Hi all,
I need your help to undestand the fuzzy search functionality of the LuceneSail.
According to Lucene query parser syntax documentation (
https://lucene.apache.org/core/2_9_4/queryparsersyntax.html#Fuzzy%20Searches), Lucene supports fuzzy searches based on the Levensthein distance adding the "~" symbol to any word of the input of a fulltext query. They also say that an additional parameter can be used to specify
the required similarity value (between 0 and 1).
My issue is if I specify a value for this parameter I'd need to retrieve the concrete value obtained for each result and I don't find any site explaining how it is computed (specially how the Levensthein distance is converted to a percentage).
I've tried to calculate it for myself with this formula:
similarity=(longerLength(x,y) - levenshteinDistance(x,y)) / longerLength(x,y)
And it doesn't match with the tests I made (e.g: I obtain 0.6 for a concrete result but it still appears if I use a similarity value filter of 0.7). All of my queries are ANDed, i.e. I require all the words of the input to appear in the results, and I apply the same similarity value to all of the words.

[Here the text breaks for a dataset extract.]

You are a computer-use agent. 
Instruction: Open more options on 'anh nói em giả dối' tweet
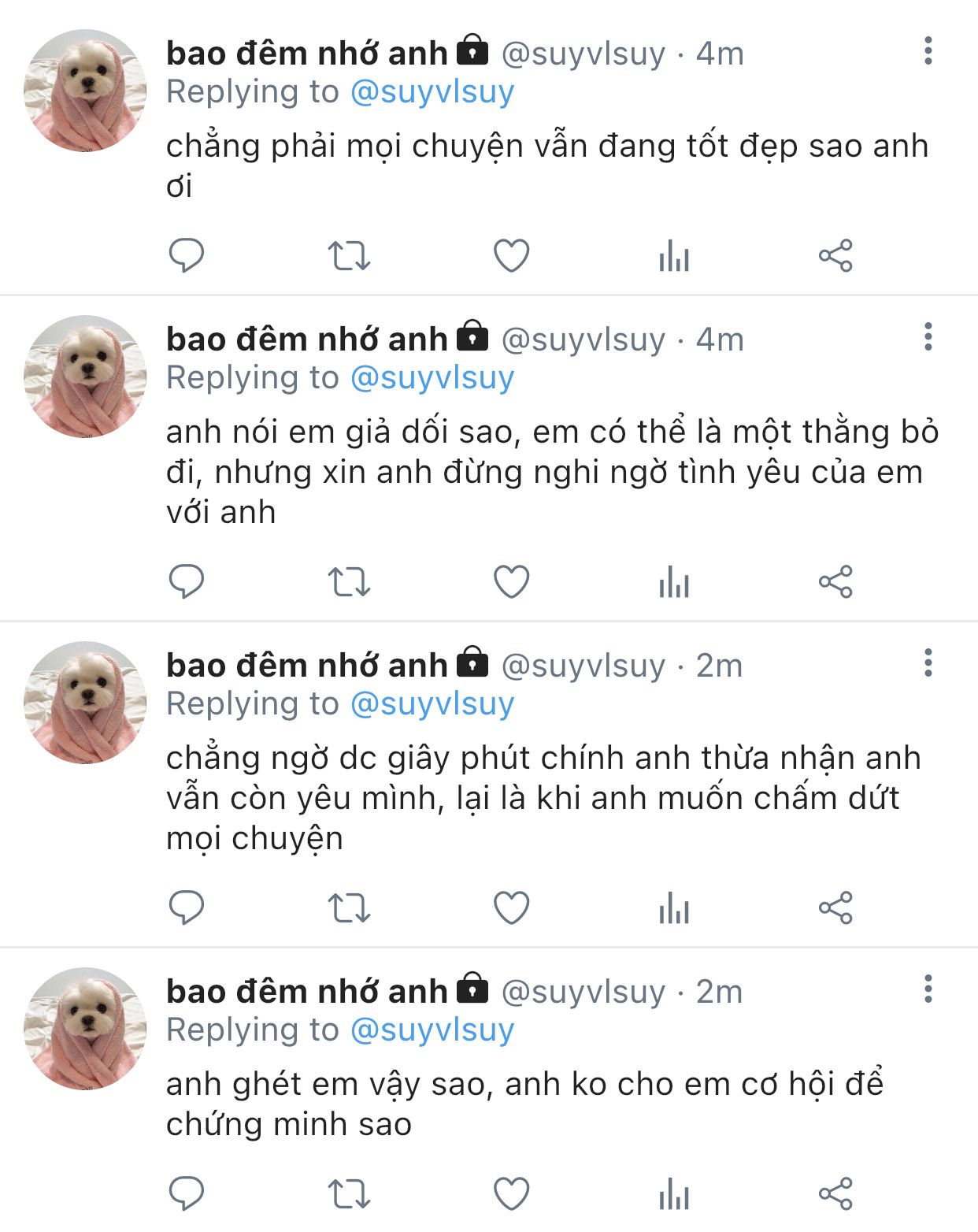tap(928, 336)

It seems that all the results I'm obtaining are getting the same similarity value because if I specify a value higher than a certain threshold they are all filtered out. And all the tests with a similarity value lower than the threshold are getting the same number of results.
Having this in mind I've also tried to calculate the average of the matches in pairs of words, e.g:
query = "aaa ccc" (effectively it is "+aaa~0.5 +ccc~0.5")
document= "aba ccd eee"
I calculated (similarity("aaa" , "aba") + similarity ("ccc" , "ccd")) / 2
And the result doesn't match either with the behaviour of the Lucene query engine.
Thank you very much for your attention, it would be enough if you link me a website where it is explained how does the Lucene query engine works for fuzzy searches.
Regards,
Enrique.